== Problem statement ==
Although the data holds pictures, return only the lines from the one containing "Open the Linear scale dropdown" to the end, exactly, and without them.

Saved entries
----------------------------------------

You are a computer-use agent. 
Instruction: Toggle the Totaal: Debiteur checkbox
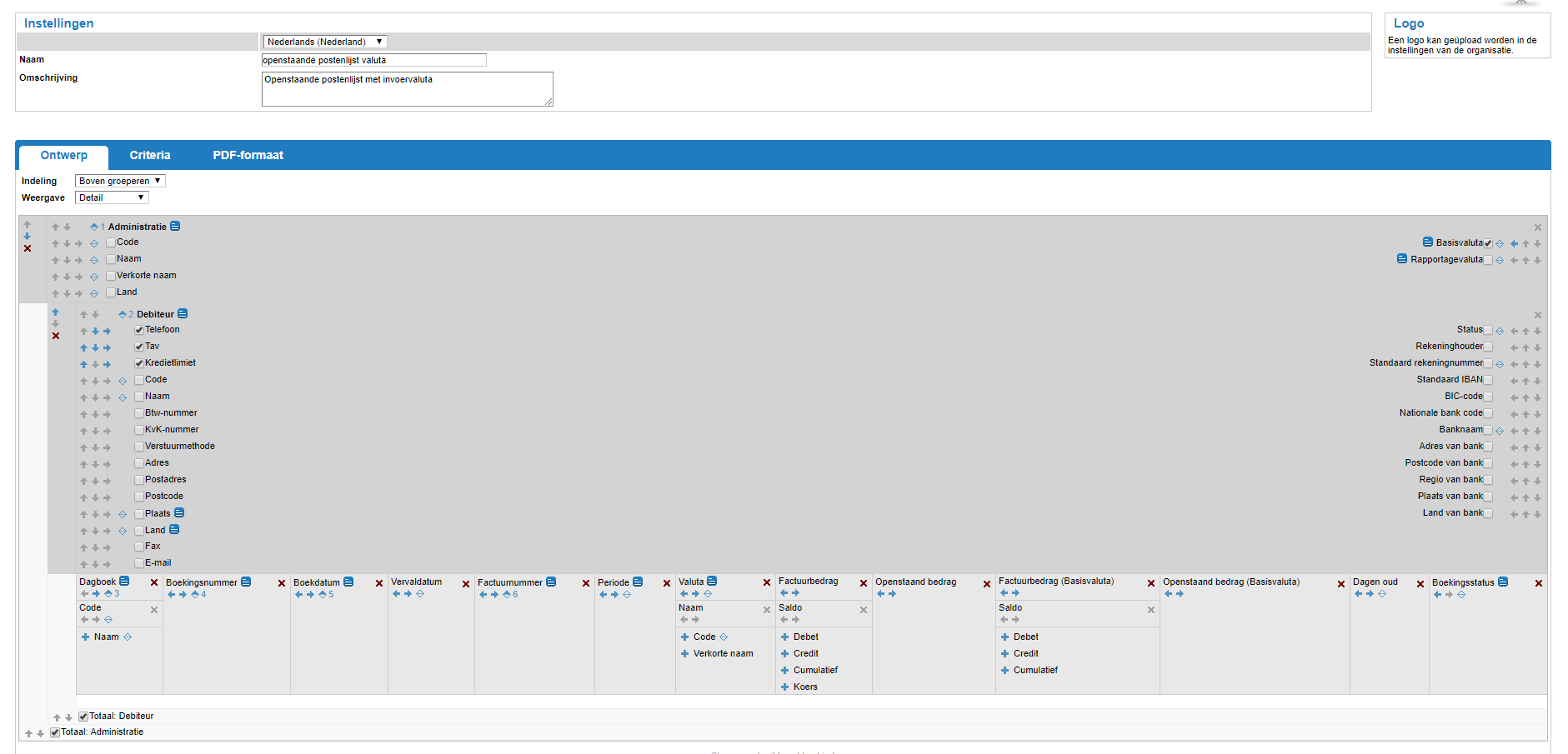[x=83, y=717]
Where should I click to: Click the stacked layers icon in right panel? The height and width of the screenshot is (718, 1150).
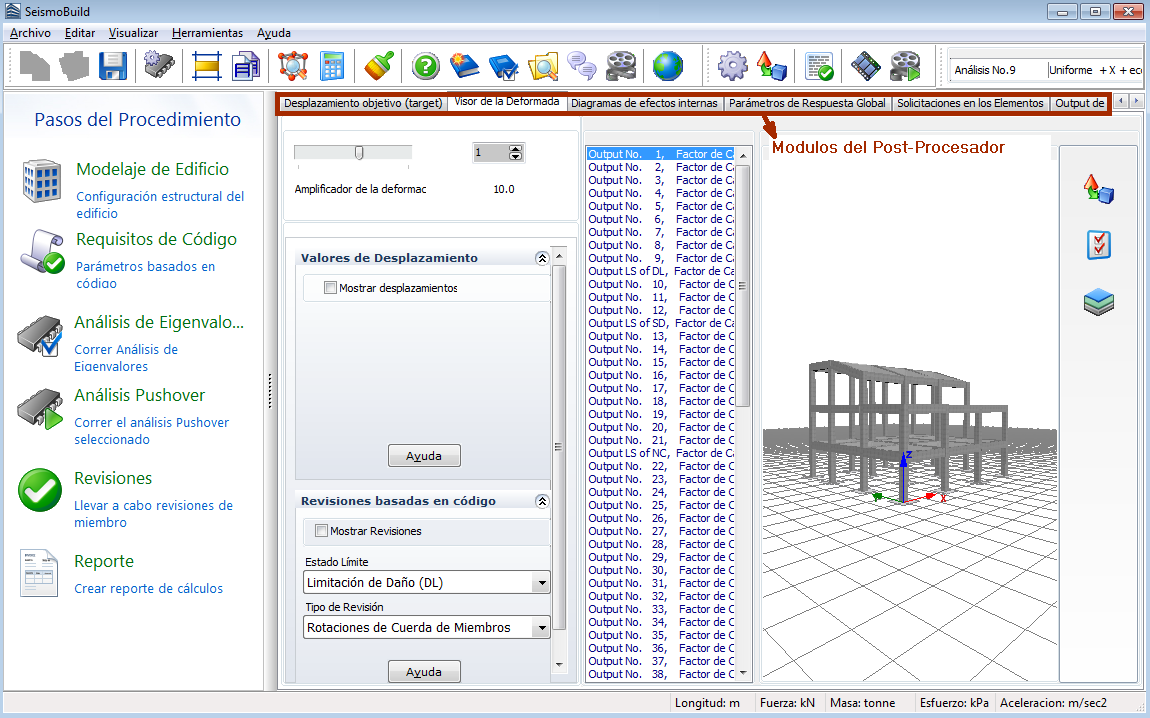(x=1099, y=301)
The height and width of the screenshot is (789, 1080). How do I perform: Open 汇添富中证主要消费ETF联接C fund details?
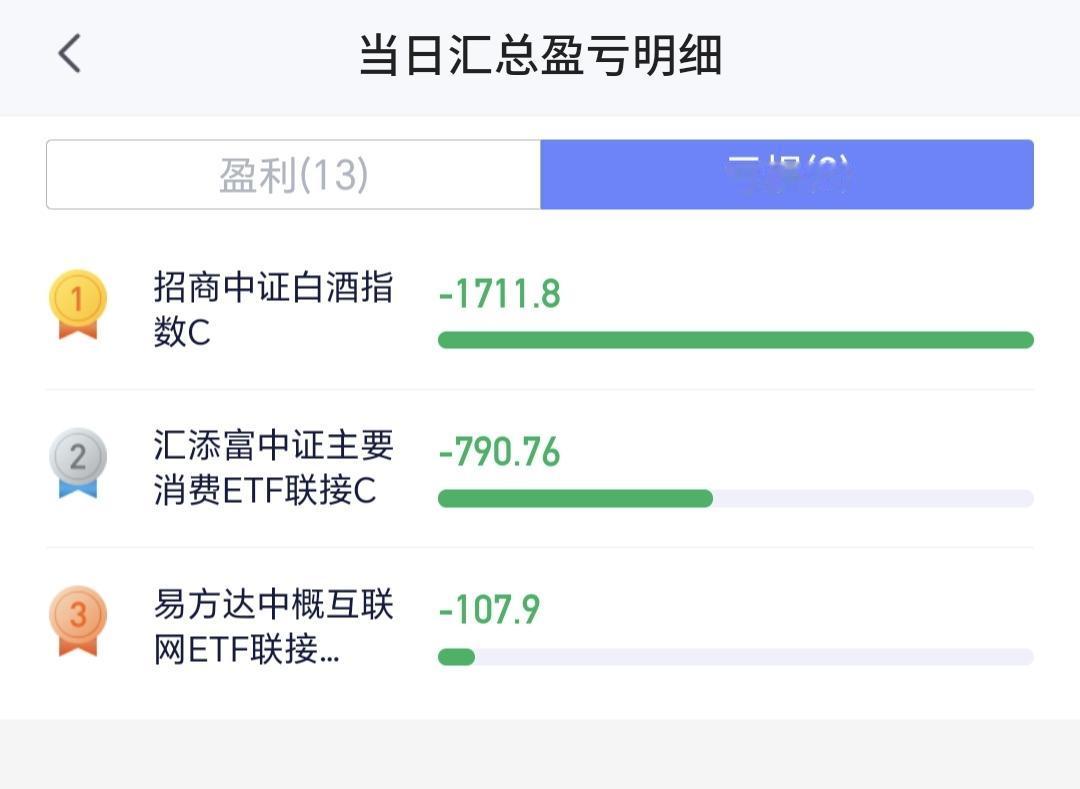pos(273,467)
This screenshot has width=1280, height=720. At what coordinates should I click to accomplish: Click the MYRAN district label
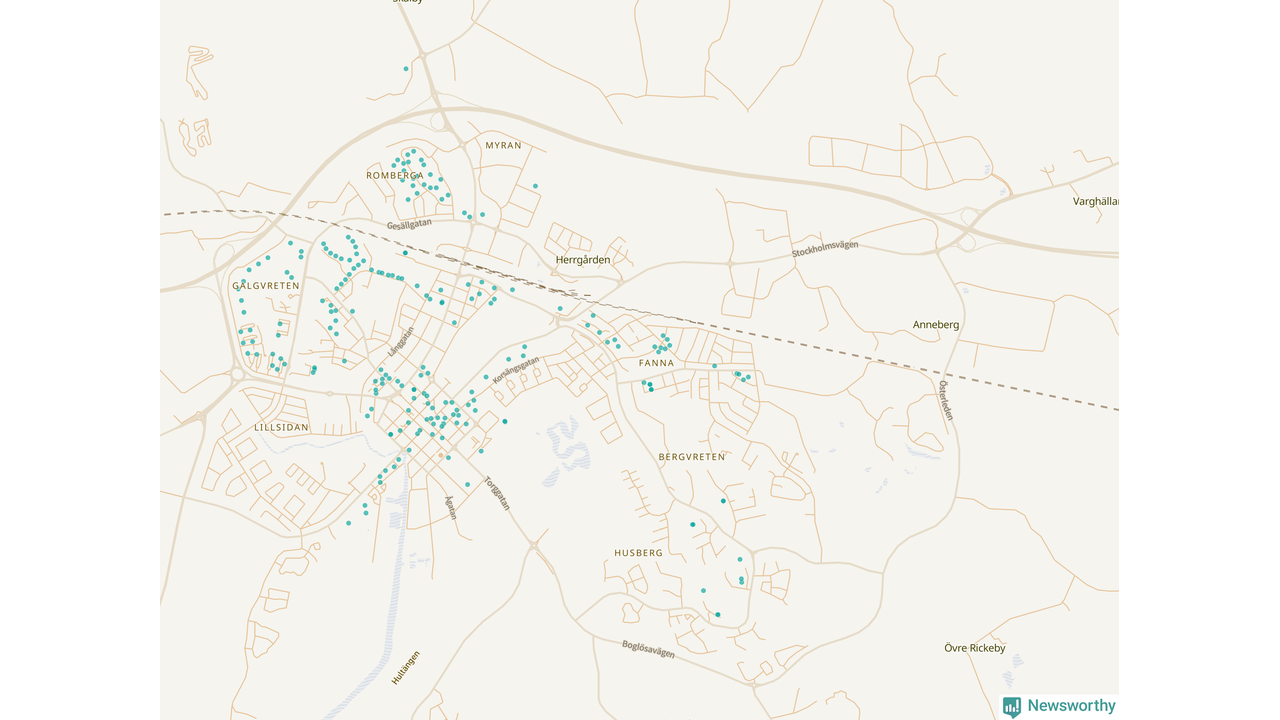tap(503, 146)
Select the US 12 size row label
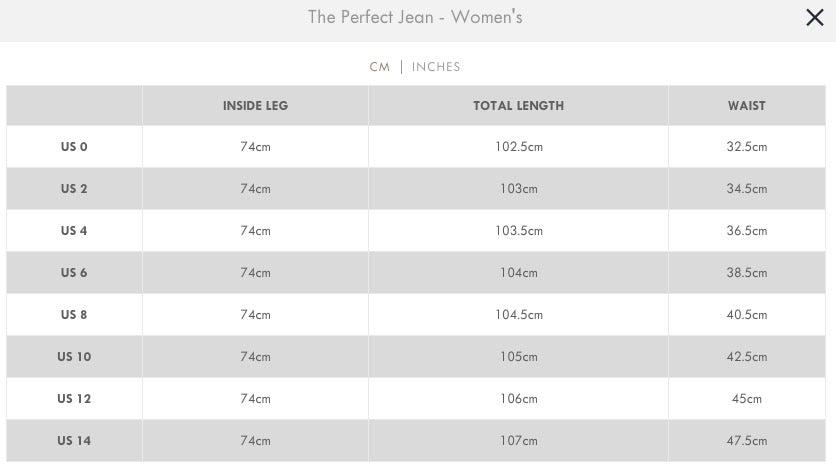Viewport: 836px width, 475px height. (x=74, y=399)
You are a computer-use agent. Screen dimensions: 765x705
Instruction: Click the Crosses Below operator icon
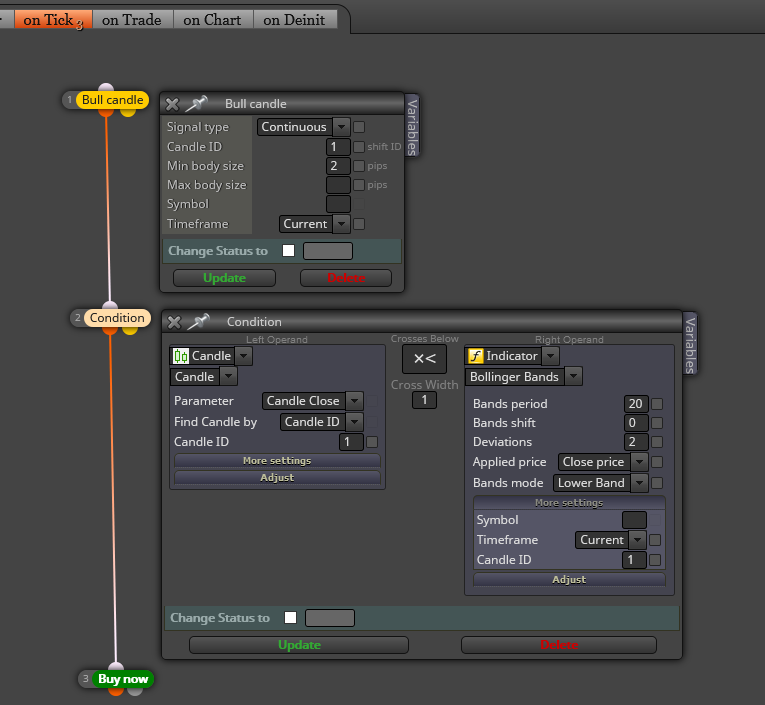[424, 359]
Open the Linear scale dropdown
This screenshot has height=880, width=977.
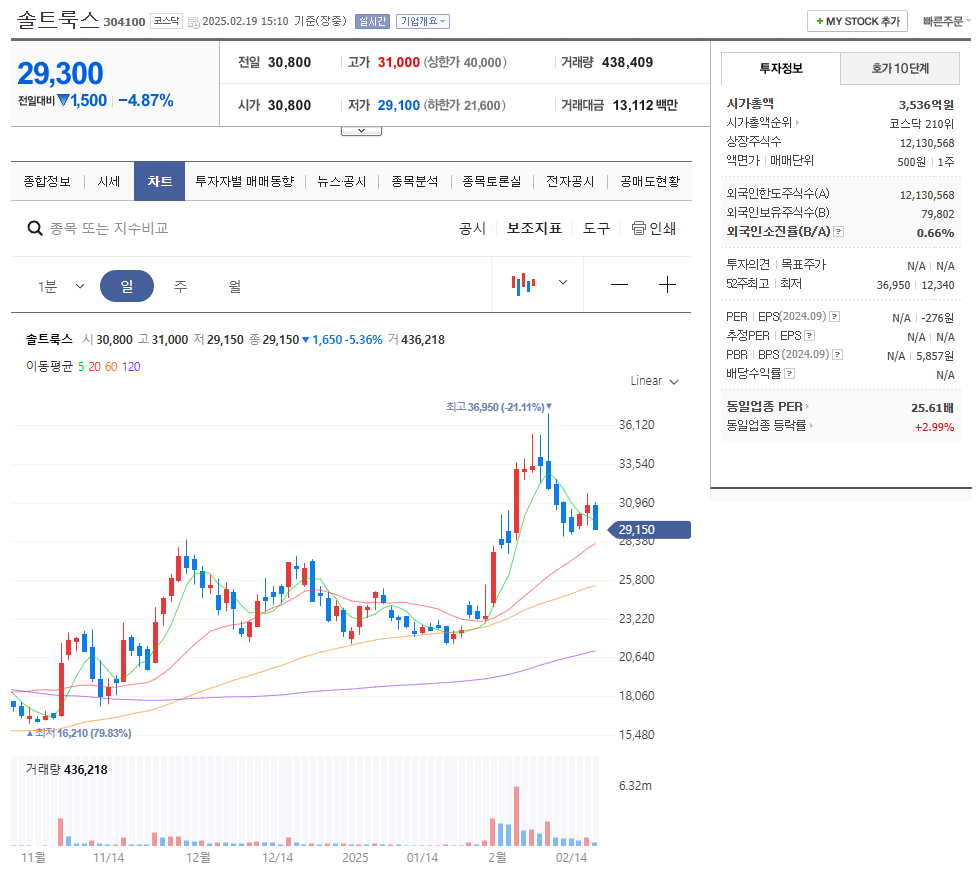click(653, 381)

----------------------------------------

== Task response ==
Open the Linear scale dropdown
This screenshot has height=880, width=977.
click(653, 381)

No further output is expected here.